|
Bagaimana Kita Melihat Teatrikal Dunia. (Foto: Istimewa) |
PC. PMII Tuban - Sebelum
membahas isi dari judul di atas, mari kita bercerita sejenak. Tentang kisah
seorang Putri kerajaan God Nika dengan Pangeran pengagum anime. Semoga kalian menikmatinya
dan membacanya seperti halnya membaca cerita. Selamat menikmati.
Kita sebut saja Jalaludin Al Farabi,
teman-temannya menyebutnya sebagai Jalal (nama tongkrongannya adalah Jothun),
bisa dibilang hidupnya bahagia bersama kekasihnya yang telah ia cintai selama
kurang lebih empat tahun hingga sekarang, sebut saja namanya Nurul Afiyah.
Dalam segi umur mereka bisa dibilang sebaya, dilihat dari tahun kelulusan
mereka yang hampir sama, akan tetapi seiring berjalannya waktu, Jalaludin Al
Farabi cenderung lebih terlihat dewasa dibandingkan Nurul Afiyah. Dan Nurul
Afiyah tampak memiliki aura kewibawaan semenjak dirinya menjalin hubungan
dengan Jalaludin Al Farabi.

# YANG HARUS DILAKUKAN
Menurut kutipan halaman di atas, apa nama tongkrongan Jalaludin Al Farabi?

# ENTRI HASIL EKSTRAKSI
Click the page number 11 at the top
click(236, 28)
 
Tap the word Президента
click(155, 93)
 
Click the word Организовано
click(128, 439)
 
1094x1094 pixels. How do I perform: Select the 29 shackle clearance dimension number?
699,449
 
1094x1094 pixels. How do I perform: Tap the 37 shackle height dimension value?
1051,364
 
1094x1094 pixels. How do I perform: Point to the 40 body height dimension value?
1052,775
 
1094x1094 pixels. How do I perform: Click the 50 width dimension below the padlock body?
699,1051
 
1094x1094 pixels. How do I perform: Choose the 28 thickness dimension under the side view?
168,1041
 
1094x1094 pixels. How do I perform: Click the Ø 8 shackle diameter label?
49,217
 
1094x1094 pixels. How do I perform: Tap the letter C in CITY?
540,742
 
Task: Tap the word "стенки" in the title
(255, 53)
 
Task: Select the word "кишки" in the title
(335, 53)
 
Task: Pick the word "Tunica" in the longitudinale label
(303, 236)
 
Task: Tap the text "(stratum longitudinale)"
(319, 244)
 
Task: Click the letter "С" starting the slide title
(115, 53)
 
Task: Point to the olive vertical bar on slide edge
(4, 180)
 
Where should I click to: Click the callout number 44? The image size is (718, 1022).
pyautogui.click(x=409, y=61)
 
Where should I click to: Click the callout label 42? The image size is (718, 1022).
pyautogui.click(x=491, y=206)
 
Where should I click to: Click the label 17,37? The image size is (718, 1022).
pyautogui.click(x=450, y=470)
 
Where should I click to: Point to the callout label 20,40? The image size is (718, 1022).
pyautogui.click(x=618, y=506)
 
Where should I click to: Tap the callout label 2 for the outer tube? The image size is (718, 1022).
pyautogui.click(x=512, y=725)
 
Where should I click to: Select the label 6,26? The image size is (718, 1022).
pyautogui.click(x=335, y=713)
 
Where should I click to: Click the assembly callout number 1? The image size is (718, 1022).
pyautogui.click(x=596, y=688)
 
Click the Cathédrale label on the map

# JAWABAN TUGAS INI
Jothun.